» Records drawn from a dataset
********************

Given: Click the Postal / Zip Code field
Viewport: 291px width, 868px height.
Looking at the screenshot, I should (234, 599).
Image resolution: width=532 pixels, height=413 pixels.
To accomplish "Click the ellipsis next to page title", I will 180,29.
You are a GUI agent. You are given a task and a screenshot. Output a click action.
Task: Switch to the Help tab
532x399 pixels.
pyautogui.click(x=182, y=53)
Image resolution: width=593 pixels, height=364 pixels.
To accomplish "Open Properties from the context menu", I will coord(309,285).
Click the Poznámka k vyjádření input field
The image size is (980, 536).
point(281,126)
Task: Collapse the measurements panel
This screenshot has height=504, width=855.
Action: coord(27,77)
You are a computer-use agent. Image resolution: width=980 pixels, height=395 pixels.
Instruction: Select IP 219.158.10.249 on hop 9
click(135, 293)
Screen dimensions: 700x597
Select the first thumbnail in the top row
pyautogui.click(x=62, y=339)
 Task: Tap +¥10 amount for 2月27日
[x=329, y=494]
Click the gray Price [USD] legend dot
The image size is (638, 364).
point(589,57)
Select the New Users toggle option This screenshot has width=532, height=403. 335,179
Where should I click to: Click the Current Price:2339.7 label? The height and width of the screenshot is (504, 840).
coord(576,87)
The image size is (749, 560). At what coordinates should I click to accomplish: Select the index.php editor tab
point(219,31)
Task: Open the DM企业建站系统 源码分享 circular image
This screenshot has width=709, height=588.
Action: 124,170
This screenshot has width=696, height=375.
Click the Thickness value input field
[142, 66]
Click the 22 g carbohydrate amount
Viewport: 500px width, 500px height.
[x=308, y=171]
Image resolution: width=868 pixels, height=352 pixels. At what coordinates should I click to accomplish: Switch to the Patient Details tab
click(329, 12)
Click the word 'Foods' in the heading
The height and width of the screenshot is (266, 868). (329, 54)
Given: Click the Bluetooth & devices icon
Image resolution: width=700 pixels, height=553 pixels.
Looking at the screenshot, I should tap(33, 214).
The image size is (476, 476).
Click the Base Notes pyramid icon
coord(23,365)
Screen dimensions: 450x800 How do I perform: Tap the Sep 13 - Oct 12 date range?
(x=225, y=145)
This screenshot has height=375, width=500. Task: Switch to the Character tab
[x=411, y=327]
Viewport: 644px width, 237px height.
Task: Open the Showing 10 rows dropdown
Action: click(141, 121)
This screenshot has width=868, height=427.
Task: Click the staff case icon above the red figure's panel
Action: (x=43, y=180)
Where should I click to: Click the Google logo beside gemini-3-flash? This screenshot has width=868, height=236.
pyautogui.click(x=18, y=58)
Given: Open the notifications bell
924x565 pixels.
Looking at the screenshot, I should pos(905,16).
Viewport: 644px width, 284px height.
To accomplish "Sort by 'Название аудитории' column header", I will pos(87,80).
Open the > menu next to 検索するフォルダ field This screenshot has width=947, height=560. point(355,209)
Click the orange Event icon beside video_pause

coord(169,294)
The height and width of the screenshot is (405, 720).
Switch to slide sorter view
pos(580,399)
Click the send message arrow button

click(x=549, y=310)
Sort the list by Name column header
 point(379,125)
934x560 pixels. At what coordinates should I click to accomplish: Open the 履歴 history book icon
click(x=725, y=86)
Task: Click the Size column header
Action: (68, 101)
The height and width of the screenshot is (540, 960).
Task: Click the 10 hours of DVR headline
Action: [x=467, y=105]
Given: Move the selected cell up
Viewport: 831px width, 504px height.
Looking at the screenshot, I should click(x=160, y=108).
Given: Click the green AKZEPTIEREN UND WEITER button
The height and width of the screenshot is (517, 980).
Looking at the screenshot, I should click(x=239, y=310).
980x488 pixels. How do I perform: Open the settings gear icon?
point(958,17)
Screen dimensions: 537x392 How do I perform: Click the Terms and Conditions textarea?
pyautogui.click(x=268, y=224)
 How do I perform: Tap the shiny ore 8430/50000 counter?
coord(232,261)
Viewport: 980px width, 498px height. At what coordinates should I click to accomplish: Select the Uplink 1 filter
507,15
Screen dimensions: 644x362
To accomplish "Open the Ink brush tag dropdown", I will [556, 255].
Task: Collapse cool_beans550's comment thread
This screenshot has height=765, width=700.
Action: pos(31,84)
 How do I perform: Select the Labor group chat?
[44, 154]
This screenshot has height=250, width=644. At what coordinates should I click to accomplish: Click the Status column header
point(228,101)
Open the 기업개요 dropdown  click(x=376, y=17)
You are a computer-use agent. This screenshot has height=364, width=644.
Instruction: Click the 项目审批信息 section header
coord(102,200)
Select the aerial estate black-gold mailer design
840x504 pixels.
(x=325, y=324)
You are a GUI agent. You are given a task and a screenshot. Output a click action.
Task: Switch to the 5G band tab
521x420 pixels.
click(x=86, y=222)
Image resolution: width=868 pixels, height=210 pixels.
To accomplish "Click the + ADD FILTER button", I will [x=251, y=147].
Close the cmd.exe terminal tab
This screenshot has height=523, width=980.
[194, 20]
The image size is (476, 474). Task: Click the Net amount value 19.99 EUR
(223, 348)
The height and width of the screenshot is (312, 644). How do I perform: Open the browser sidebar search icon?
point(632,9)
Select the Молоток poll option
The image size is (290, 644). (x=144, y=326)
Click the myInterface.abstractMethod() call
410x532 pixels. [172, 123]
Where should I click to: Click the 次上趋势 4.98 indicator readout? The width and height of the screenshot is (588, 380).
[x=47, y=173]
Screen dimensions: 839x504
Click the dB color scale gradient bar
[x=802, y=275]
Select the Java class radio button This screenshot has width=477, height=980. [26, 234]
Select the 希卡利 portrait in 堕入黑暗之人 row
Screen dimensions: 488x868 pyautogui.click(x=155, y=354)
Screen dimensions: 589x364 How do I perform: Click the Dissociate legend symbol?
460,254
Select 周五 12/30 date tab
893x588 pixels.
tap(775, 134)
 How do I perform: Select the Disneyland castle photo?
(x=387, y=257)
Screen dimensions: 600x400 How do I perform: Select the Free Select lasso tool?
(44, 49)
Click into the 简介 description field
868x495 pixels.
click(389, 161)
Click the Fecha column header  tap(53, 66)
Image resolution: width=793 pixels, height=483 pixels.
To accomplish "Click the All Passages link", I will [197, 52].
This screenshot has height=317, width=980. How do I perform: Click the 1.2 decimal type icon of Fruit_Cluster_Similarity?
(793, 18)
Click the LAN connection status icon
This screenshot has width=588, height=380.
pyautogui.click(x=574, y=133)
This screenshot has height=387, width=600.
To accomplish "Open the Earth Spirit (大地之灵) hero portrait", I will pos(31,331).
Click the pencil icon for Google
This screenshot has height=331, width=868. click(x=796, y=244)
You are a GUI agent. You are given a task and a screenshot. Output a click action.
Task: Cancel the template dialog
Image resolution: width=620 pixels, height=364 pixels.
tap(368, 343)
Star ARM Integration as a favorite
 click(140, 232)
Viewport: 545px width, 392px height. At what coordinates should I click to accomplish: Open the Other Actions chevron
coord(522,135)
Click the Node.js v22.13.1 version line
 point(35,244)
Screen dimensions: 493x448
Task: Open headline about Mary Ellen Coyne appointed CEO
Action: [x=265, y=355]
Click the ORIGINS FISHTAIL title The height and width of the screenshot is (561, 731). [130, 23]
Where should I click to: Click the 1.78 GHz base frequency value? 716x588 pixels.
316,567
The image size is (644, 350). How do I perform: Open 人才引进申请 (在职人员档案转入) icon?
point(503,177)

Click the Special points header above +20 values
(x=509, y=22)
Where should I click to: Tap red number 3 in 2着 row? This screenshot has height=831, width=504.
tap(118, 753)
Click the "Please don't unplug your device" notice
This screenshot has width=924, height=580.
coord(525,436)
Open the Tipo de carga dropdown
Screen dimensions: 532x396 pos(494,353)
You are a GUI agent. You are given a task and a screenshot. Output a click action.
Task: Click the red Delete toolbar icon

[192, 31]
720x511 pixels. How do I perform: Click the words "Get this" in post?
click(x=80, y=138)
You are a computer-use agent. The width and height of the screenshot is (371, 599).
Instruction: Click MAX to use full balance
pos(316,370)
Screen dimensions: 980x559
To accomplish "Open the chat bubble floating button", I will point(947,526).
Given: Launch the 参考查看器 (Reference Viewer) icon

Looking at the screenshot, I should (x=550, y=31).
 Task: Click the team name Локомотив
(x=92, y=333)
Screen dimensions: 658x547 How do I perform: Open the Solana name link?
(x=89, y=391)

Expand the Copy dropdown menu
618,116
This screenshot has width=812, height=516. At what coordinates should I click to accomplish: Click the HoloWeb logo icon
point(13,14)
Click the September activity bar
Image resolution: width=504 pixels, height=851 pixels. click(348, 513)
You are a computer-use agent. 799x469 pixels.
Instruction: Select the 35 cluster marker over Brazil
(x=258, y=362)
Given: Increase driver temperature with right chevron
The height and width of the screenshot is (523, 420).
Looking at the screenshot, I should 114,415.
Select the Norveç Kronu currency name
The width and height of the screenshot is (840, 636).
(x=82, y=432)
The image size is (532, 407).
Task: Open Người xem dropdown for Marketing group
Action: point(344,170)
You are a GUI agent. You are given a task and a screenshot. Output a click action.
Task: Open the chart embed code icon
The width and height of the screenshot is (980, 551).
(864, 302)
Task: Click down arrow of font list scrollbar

********************

» WHAT IS BEING ASKED
Which lines above contain "will"? Show each of them.

» RESULT FOR THIS EXERCISE
To accomplish "Click the ellipsis next to page title", I will 180,29.
To accomplish "Open Properties from the context menu", I will coord(309,285).
To accomplish "Sort by 'Название аудитории' column header", I will pos(87,80).
To accomplish "Open the Ink brush tag dropdown", I will [556, 255].
To accomplish "Click the + ADD FILTER button", I will [x=251, y=147].
To accomplish "Click the All Passages link", I will [197, 52].
To accomplish "Open the Earth Spirit (大地之灵) hero portrait", I will pos(31,331).
To accomplish "Open the chat bubble floating button", I will point(947,526).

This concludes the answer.